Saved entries
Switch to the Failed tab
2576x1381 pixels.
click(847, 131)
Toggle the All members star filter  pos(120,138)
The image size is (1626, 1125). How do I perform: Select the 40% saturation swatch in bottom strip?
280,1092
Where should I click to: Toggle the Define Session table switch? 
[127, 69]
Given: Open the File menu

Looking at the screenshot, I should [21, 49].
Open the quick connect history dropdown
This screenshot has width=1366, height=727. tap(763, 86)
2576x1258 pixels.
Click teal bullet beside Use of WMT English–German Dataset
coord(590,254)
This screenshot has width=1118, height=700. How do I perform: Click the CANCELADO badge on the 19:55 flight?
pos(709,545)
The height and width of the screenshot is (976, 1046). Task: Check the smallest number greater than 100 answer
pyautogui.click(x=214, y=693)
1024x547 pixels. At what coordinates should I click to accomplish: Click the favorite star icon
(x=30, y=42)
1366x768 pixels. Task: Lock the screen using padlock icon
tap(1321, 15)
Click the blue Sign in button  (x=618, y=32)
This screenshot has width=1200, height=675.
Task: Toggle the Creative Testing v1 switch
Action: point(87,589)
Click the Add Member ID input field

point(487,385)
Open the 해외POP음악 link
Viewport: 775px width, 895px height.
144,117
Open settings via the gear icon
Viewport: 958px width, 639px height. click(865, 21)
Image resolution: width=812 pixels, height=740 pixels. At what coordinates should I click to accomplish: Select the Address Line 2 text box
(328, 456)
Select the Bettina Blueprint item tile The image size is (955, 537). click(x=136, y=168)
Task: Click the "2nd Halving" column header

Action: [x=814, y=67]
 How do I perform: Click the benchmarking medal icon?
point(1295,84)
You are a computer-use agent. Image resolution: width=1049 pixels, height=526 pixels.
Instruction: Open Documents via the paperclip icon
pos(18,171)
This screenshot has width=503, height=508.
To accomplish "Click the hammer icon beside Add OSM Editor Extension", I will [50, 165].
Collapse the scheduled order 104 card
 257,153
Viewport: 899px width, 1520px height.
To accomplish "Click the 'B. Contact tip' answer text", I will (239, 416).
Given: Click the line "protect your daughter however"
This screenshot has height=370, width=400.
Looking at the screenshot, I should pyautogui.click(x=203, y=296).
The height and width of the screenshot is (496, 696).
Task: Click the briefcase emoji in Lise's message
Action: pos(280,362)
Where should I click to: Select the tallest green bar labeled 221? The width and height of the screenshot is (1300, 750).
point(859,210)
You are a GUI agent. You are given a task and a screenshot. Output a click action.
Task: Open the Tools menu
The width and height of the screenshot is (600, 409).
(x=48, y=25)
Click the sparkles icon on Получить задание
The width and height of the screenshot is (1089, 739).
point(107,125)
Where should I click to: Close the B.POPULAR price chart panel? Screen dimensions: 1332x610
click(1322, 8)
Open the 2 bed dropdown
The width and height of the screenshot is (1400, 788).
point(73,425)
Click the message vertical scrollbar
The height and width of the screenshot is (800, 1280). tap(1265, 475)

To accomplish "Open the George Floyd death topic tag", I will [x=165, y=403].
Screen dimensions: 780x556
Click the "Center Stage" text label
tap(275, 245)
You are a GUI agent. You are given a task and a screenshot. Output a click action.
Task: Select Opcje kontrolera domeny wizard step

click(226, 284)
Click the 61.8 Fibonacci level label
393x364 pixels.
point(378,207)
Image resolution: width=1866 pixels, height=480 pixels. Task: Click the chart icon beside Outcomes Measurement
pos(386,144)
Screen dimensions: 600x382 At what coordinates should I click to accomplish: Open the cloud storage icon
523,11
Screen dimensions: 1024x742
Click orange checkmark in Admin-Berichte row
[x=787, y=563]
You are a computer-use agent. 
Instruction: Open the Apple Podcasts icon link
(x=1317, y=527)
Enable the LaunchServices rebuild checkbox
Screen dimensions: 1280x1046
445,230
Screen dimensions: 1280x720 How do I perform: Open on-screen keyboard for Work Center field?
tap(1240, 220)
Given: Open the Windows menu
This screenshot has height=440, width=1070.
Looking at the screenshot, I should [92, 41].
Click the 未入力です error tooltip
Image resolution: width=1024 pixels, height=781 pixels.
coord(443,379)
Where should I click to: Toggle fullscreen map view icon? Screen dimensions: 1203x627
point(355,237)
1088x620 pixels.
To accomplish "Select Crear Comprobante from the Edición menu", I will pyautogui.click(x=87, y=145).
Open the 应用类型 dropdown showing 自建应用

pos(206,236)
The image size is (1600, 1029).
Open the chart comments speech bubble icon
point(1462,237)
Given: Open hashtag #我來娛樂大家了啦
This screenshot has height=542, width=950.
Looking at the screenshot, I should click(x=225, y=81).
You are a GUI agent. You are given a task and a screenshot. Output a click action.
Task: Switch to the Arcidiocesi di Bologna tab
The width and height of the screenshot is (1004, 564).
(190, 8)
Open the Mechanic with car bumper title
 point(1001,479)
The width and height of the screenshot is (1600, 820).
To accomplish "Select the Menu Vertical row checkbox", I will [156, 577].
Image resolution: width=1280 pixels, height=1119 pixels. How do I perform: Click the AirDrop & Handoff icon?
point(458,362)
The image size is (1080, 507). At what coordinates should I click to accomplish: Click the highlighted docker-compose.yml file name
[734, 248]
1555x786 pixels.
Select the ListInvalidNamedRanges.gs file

* [What to produce]
On how many lines of the data does the word "computer" appear? Reply with the number alone.

* [Answer for the task]
2